Half of John’s family lives on the South Carolina coast. “You know,” he says, “they’re real nice down there.”
“Who you like in the presidential election?” he asks, at that point we were knee-deep in the primaries.
“In all honesty, I’m not sure yet,” I reply.
John replies, “Well, I like Trump. He don’t bullshit. He don’t lie. He tells you what’s up.”
A shock of gray hair and a goatee frame John’s big grin. His arms are covered in intricate tattoos of crosses and angels.
“It’s not racist. That flag symbolizes freedom.”
“But,” he continues, “I was told growing up to not like certain people. Again and again I was told that. I got a niece and a nephew who are half black and that has changed things for me. I’m working on that.”
At first, no one bothered him for flying the flag. But one morning he found the flag pole bent and on the ground.
“They did it about eight or nine times. So I went to Home Depot and got a steel pole. They haven’t been messing with it since then.”

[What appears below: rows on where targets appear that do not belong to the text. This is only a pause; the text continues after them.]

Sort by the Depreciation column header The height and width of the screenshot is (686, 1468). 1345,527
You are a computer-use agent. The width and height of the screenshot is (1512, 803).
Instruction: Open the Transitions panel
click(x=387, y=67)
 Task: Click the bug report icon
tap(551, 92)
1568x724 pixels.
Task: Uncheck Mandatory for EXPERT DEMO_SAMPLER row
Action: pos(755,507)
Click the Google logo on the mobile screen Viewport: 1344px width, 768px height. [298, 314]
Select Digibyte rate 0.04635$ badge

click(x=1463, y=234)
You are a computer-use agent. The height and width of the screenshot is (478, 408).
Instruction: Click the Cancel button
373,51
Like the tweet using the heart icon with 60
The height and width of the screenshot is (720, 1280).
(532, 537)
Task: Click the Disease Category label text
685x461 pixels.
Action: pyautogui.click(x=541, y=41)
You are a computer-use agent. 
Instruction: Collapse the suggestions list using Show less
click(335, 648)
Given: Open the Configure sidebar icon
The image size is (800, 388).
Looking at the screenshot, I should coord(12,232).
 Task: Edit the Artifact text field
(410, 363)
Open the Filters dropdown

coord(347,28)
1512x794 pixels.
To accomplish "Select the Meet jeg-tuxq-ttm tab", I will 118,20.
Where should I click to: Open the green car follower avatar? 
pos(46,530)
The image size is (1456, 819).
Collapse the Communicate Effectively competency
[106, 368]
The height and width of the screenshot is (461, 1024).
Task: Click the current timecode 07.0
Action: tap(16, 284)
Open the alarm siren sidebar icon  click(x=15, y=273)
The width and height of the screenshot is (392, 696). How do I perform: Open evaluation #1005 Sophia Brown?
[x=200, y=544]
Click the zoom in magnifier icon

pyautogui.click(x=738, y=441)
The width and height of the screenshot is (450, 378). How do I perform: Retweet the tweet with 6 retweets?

A few months after I first spoke to Shirley, I followed up and asked if she’d spoken to her neighbor about his flag yet.
She said she hadn’t–the flag just makes her too nervous.
Jack Shuler lives in Ohio and is the author of three books including The Thirteenth Turn: A History of the Noose. His writing has appeared in The Atlantic, Christian Science Monitor, Salon, Truthout, and The Plain Dealer, among others. He teaches at Denison University where he chairs the Narrative Nonfiction Writing concentration.